● WORK INSTRUCTIONS
The expected output is an exact copy of the lines from the one containing "How do I perform: Collapse" through the final line of the entries below, with no images.

Source records
________________________________________

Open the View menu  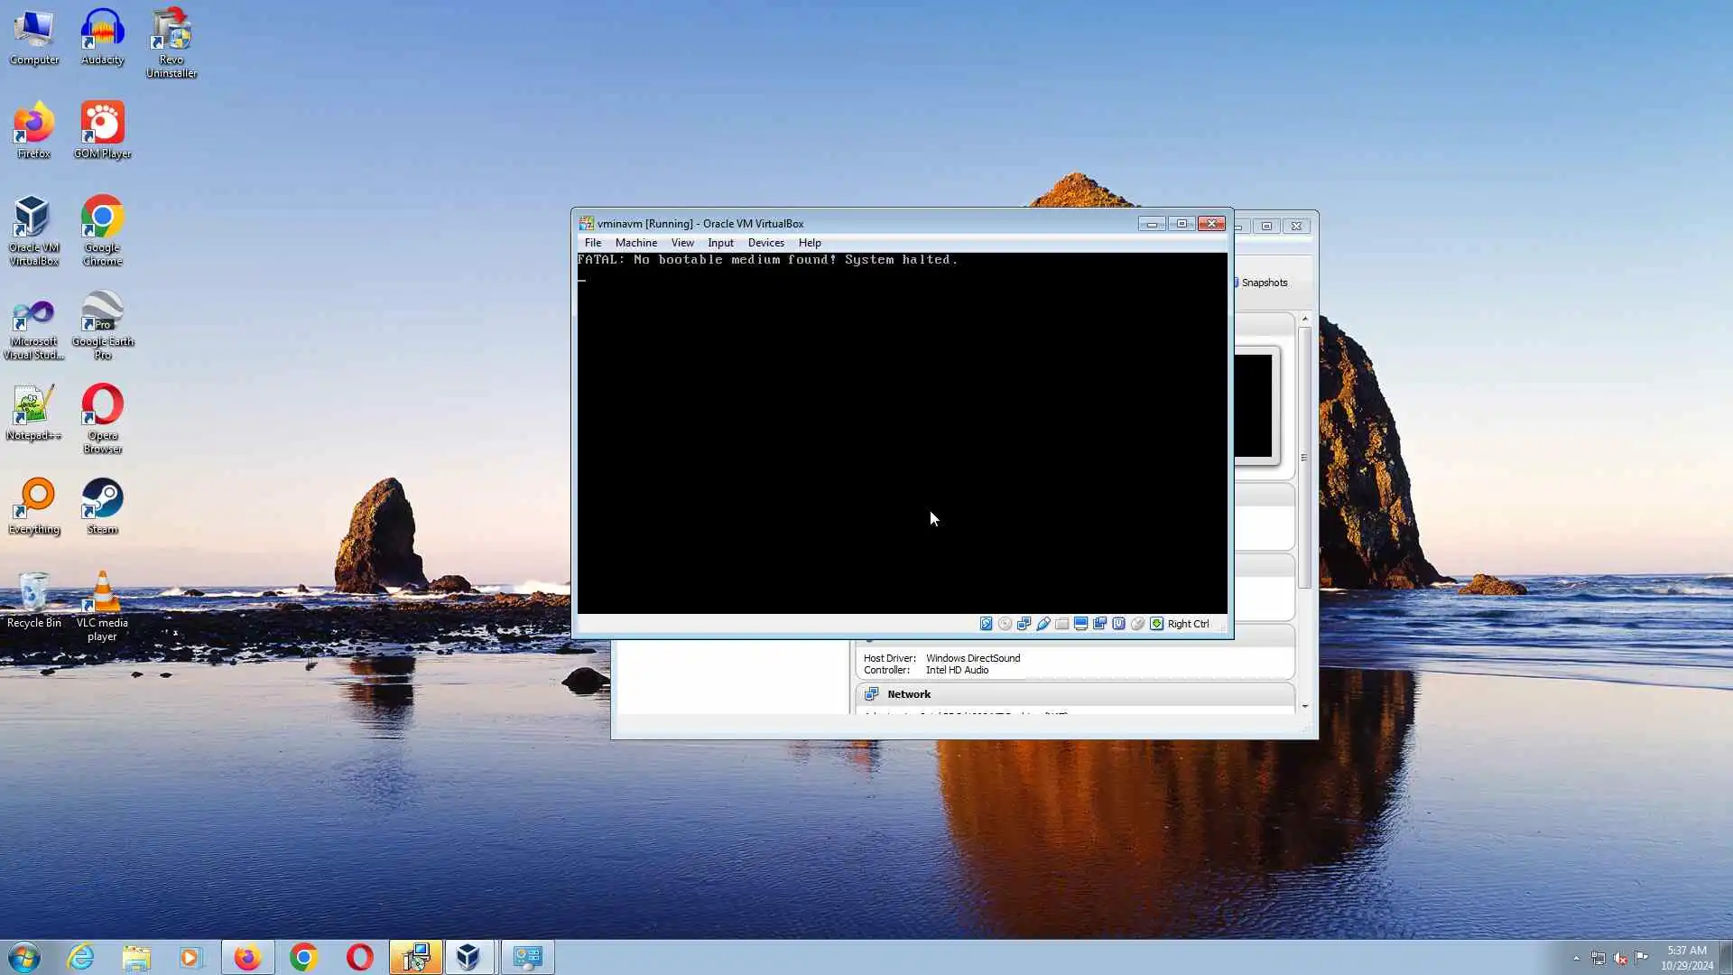(x=681, y=243)
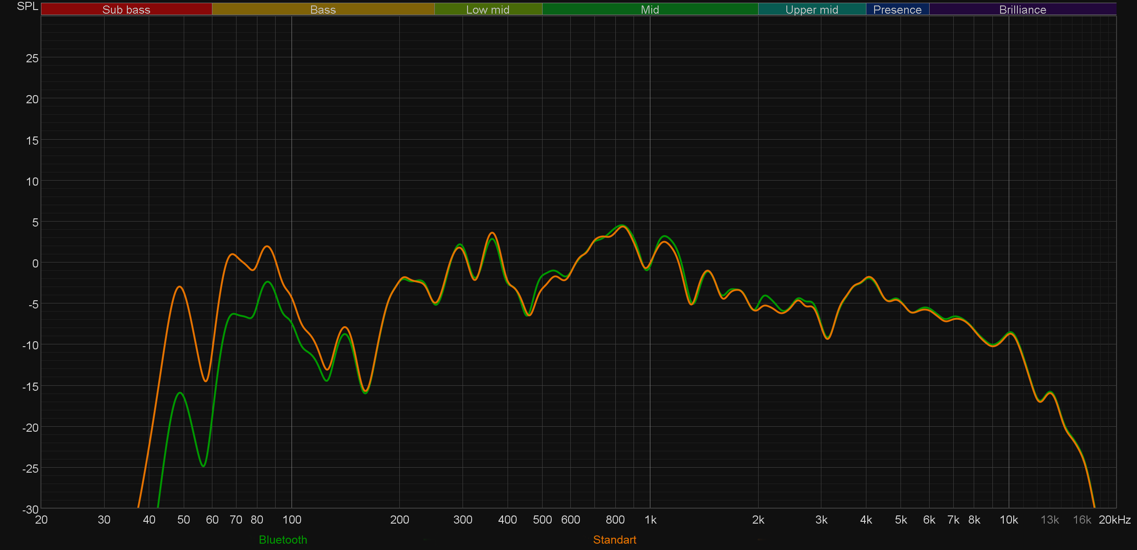Select the Mid frequency band header

pos(649,10)
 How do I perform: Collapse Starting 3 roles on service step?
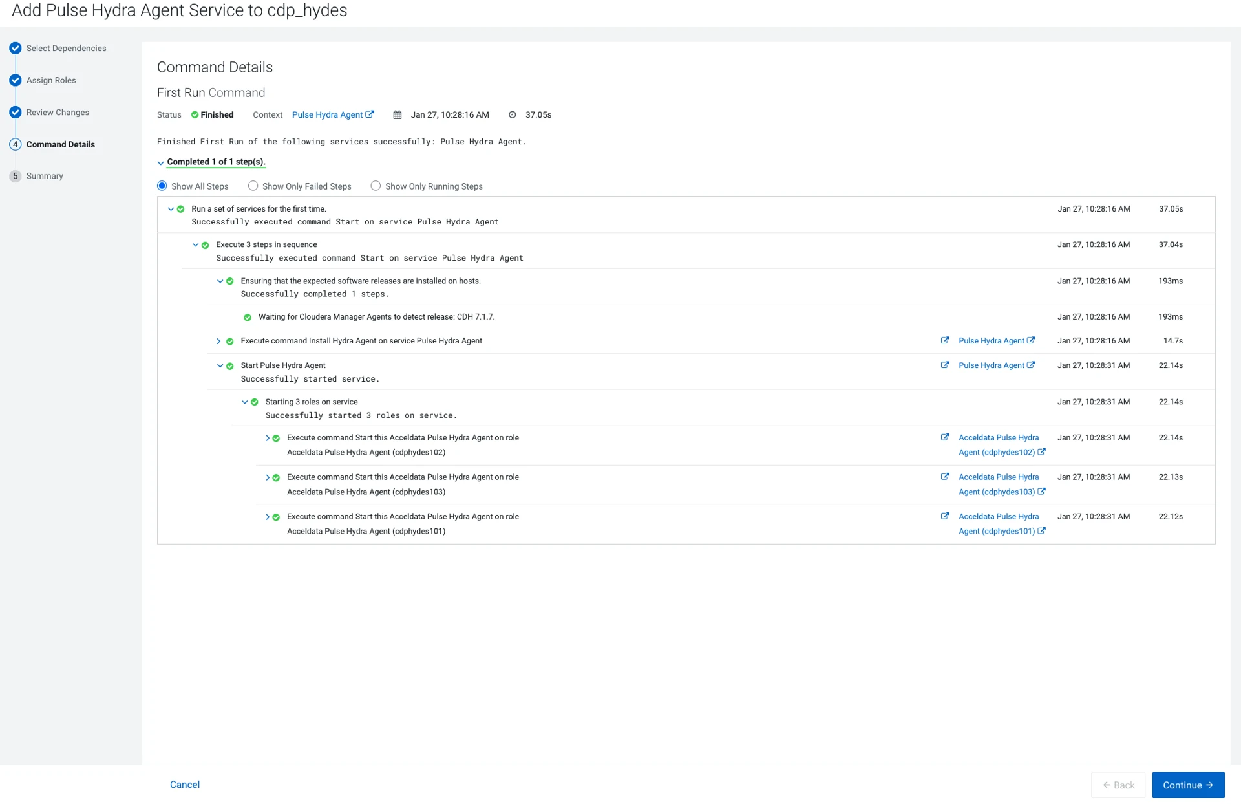(244, 402)
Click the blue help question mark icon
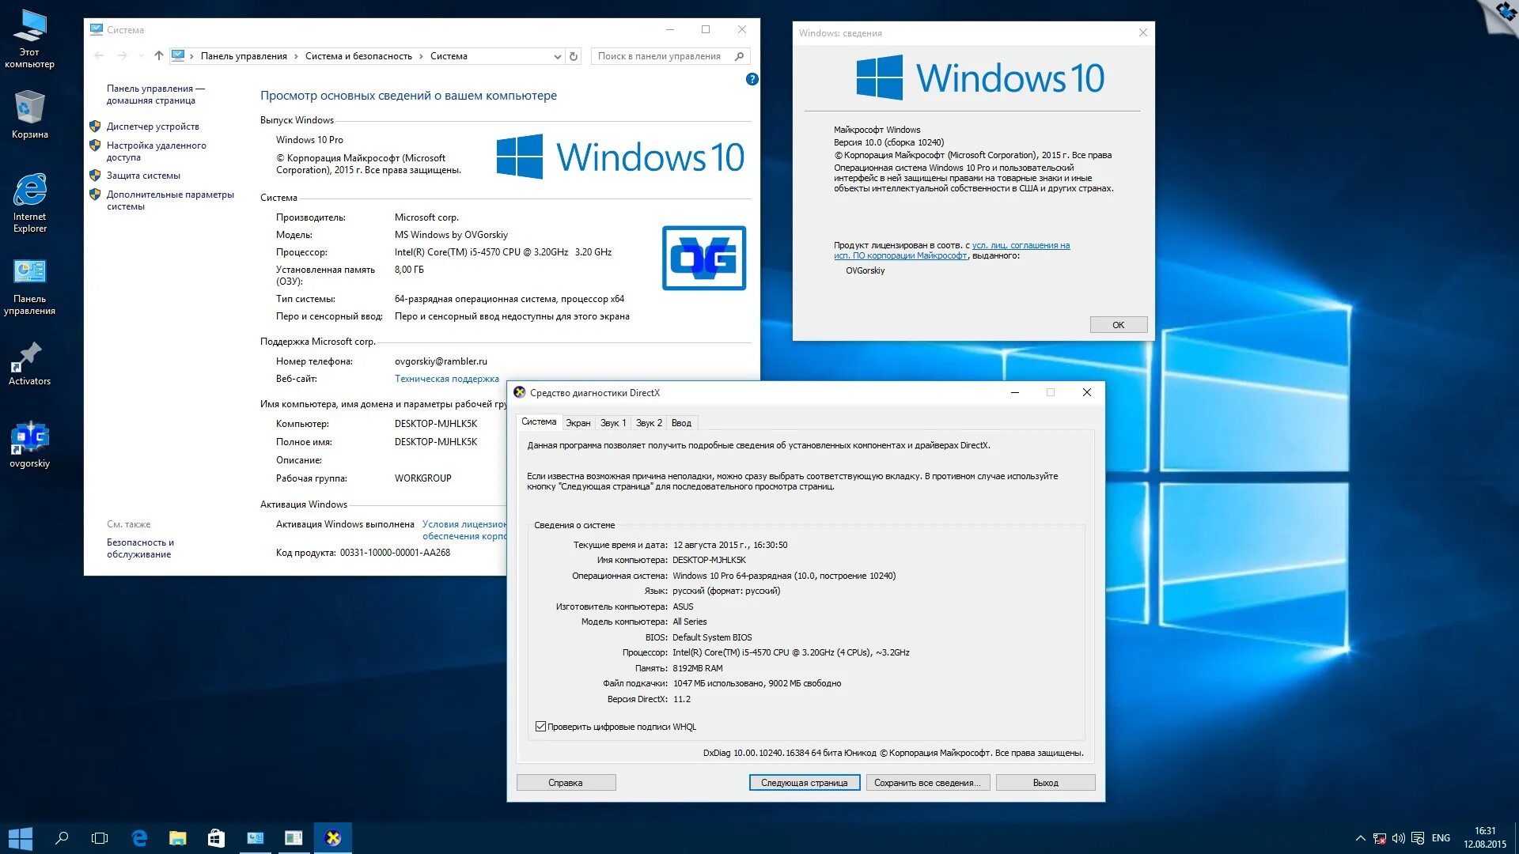 click(x=752, y=79)
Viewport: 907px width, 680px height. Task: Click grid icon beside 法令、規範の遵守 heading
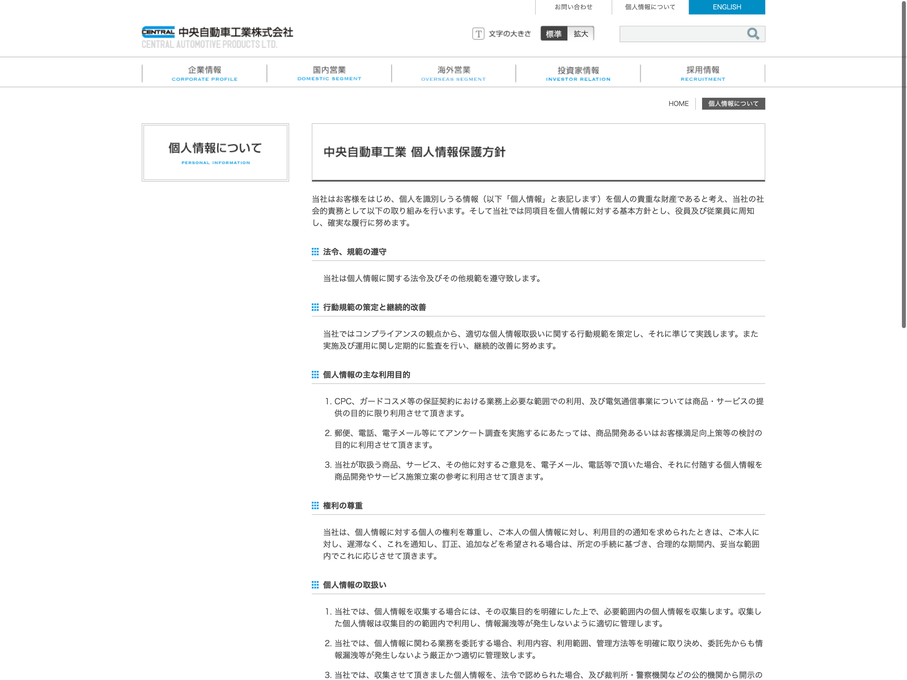pos(315,252)
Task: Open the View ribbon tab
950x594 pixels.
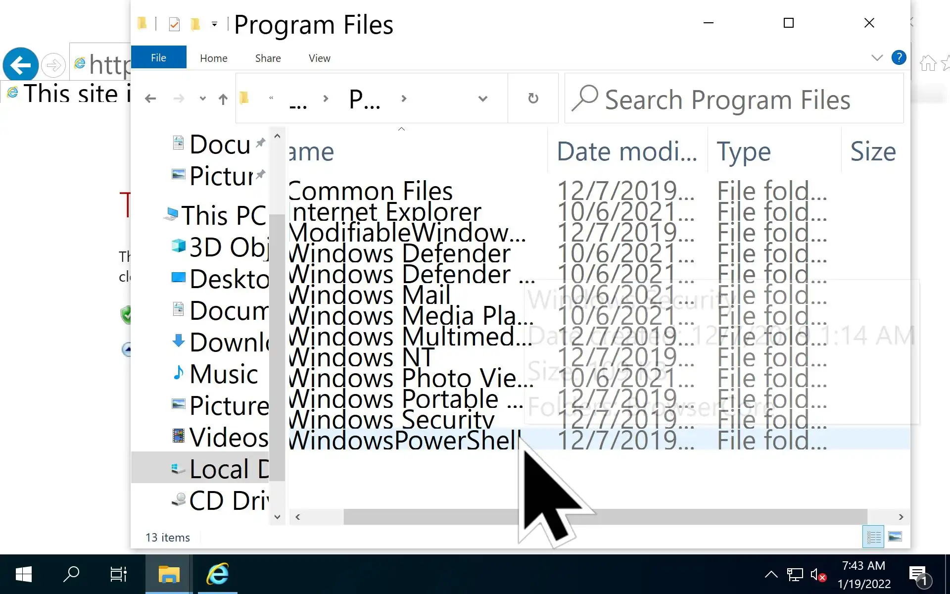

________________________________________

● REPLY
 How do I perform: Collapse Starting 3 roles on service step?
(244, 402)
Click the blue help question mark icon
 click(x=752, y=79)
Viewport: 907px width, 680px height. Task: Click grid icon beside 法令、規範の遵守 heading
pos(315,252)
Task: Open the View ribbon tab
950x594 pixels.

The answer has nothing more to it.